One of the scholars who most influenced my analysis of Sudan is Fatima Babiker Mahmoud, whose book “The Sudanese Bourgeoisie: Vanguard of Development?” (1983–but based on research done in the 1970s) provided a superb critique of how the imbalance in wealth and resources, inherited from the British imperial rule, was sustained in the first two decades after independence. She tracked not only the concentration of investment in the centre but also the capital migration from the provinces to the centre. Her analysis prefigured the “Black Book” by 25 years. The critique of marginalization and the insurrections that began in the South, Blue Nile and Kordofan all occurred at a time when Sudan was a darling of the west, a bulwark against Communism, and one of the largest recipients of U.S. foreign assistance in Africa. The Bashir-Turabi government of the 1990s cannot be blamed for any of that…
I am also unconvinced that sanctions and isolation were the main culprits for Sudan’s disastrous economic performance. The first economic shock was in 1978, as a result of Nimeiri’s mismanagement. Sudan didn’t climb out of that economic hole for more than a decade, and in fact the Sadiq al Mahdi government repeatedly baulked at making the economic reforms necessary. The first two years of the Bashir-Turabi government saw the most acute economic crisis in the country’s history. But the economy then began its turnaround, seven years before the first drop of oil was pumped. There is an interesting history of countries that were under sanctions being forced into improvisatory self-reliance (Cambodia and Rhodesia are other examples) and actually doing well–albeit for relatively short periods of time. Clearly the economy only took off when oil revenues came onstream, but it was in recovery mode–despite the precipitous fall in foreign assistance–before then.
I am with you that the economy is Sudan’s salvation, and I have long advocated economic engagement with Sudan and investment in Sudan as a means of stimulating the economy and bringing political stability. I encourage the divestment groups in the U.S. to focus on responsible investment rather than punitive divestment. As the debate on urbanization on this blog has shown, it is the Sudanese cities that are the motor of the economy. Increasingly, I believe, Sudanese politics will become urban politics–and one of the most remarkable realities in Sudan is the social peace that has prevailed in the cities.
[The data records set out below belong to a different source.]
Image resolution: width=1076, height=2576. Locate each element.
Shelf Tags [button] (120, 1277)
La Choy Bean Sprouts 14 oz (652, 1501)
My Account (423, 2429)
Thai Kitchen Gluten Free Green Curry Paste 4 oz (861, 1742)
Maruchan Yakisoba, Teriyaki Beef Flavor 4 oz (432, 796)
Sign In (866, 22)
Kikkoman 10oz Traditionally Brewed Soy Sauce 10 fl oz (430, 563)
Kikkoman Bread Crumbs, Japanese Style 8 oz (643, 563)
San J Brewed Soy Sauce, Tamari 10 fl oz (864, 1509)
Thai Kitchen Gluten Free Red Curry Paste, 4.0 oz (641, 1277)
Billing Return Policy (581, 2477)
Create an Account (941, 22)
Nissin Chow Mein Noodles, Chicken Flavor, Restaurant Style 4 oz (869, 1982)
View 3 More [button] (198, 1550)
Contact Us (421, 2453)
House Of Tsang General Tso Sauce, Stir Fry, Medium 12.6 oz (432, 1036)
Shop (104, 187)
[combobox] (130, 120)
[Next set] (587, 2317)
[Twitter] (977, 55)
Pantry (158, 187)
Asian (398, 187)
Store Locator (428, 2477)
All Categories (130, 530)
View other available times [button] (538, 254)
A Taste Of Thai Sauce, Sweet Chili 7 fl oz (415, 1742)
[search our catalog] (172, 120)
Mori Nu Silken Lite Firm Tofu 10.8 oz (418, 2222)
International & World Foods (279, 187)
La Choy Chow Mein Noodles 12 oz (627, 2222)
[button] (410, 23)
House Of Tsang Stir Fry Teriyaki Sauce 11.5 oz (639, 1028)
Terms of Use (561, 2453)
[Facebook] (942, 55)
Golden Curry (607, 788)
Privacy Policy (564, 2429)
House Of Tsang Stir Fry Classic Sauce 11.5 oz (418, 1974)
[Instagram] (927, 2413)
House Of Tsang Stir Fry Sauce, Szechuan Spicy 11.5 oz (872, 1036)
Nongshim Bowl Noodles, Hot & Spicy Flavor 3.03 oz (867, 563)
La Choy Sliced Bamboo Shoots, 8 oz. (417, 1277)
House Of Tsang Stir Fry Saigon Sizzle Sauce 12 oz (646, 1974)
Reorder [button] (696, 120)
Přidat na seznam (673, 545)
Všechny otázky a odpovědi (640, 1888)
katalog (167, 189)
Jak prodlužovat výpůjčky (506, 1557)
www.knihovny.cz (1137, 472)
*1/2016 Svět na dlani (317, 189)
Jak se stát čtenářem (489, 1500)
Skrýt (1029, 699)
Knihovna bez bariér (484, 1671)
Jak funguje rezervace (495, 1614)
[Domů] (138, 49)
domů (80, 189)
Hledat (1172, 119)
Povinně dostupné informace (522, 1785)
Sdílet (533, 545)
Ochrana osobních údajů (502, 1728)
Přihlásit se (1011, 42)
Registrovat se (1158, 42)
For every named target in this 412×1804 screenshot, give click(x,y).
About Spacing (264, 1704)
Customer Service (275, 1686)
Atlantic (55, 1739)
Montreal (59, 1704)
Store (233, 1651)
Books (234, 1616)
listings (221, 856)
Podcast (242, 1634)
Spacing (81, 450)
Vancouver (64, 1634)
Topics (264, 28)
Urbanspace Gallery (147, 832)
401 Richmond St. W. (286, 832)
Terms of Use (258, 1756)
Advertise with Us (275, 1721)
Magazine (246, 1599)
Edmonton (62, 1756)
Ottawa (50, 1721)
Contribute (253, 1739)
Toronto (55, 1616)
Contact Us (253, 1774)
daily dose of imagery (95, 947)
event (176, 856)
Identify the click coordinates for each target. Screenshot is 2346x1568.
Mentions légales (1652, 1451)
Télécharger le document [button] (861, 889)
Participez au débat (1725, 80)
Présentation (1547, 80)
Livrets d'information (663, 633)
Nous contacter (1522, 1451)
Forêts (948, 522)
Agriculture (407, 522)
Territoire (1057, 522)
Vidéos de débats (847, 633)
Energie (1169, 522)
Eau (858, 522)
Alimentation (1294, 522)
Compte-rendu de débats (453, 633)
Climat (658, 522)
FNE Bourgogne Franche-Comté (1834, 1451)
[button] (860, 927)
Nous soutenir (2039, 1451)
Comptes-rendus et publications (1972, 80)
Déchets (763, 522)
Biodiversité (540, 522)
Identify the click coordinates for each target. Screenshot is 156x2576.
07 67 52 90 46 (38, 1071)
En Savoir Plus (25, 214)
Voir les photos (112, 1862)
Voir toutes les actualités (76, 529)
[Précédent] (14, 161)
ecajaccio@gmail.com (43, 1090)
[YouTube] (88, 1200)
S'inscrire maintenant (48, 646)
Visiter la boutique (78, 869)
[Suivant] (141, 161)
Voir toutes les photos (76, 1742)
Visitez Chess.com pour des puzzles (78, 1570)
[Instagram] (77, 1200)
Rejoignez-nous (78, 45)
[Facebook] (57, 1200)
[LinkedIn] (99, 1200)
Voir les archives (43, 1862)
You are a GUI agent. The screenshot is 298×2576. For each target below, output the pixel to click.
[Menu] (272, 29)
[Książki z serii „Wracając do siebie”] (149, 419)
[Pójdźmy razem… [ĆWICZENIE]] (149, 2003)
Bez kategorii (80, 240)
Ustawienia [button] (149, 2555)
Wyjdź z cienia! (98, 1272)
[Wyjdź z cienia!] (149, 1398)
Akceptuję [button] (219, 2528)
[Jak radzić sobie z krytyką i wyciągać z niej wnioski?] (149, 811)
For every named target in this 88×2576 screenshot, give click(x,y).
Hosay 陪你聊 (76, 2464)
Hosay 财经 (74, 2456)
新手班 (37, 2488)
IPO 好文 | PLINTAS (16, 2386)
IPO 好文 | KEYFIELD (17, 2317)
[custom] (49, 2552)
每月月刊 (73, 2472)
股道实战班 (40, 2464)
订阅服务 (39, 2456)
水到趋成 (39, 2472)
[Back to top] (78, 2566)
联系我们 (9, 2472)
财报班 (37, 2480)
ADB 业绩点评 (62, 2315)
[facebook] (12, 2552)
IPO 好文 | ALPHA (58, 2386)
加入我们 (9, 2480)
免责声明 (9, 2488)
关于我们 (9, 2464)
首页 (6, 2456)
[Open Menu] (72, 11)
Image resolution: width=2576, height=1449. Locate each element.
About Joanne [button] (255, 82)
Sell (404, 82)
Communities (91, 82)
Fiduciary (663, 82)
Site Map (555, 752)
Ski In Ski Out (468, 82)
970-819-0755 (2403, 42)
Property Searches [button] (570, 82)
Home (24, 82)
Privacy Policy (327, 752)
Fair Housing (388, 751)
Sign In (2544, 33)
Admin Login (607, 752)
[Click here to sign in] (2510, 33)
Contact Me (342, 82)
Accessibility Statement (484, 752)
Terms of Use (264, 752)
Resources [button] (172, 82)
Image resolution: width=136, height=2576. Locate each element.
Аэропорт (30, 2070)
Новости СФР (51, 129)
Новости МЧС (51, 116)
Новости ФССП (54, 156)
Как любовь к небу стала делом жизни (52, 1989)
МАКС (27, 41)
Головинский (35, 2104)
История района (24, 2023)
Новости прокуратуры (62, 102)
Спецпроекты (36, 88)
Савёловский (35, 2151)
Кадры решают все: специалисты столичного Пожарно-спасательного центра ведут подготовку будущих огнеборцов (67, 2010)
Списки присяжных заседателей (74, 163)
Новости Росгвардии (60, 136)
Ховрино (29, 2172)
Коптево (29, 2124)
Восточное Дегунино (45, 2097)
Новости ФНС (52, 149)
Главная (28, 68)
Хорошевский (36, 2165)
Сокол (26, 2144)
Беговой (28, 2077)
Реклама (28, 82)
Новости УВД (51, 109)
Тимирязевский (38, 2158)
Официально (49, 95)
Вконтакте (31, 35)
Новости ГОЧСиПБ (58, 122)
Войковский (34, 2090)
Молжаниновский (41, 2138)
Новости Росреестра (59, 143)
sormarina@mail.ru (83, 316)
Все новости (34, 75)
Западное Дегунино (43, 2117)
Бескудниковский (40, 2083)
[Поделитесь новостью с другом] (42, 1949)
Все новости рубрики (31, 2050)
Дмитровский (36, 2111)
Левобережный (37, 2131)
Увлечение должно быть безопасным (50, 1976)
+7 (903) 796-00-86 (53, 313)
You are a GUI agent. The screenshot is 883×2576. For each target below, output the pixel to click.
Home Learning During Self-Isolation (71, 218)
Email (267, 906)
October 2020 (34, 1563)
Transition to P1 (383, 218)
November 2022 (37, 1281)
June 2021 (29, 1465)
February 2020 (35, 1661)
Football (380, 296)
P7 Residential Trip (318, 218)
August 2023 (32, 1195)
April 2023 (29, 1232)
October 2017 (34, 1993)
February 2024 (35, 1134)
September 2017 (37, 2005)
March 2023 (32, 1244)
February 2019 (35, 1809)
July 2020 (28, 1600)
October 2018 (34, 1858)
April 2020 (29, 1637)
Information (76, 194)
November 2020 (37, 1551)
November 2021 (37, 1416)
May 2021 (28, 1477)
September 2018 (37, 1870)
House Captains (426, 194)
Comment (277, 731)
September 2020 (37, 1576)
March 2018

I wish it were true that the past, and memories of past grievances, could be easily brushed aside in a common embrace of the future. But I fear the legacy of past injustices will haunt Sudan for years to come. Better, I argue, to address these experiences through civic dialogue than allow the grievances to fester and an embittered minority to take up arms. It only takes a few men to start a war, but it takes a whole nation to stop one. I fear for the possibility of a new war in the Nuba Mountains, despite the wishes of the majority for peace. Had the government heeded the advice of the former head of the African Union, Alpha Konare, offered exactly four years ago, to allow an African panel of eminent persons to examine Darfur and make recommendations for resolving the crisis and establishing justice and reconciliation, then the case would not have been referred to the ICC. To move forward, it is often necessary to acknowledge the past.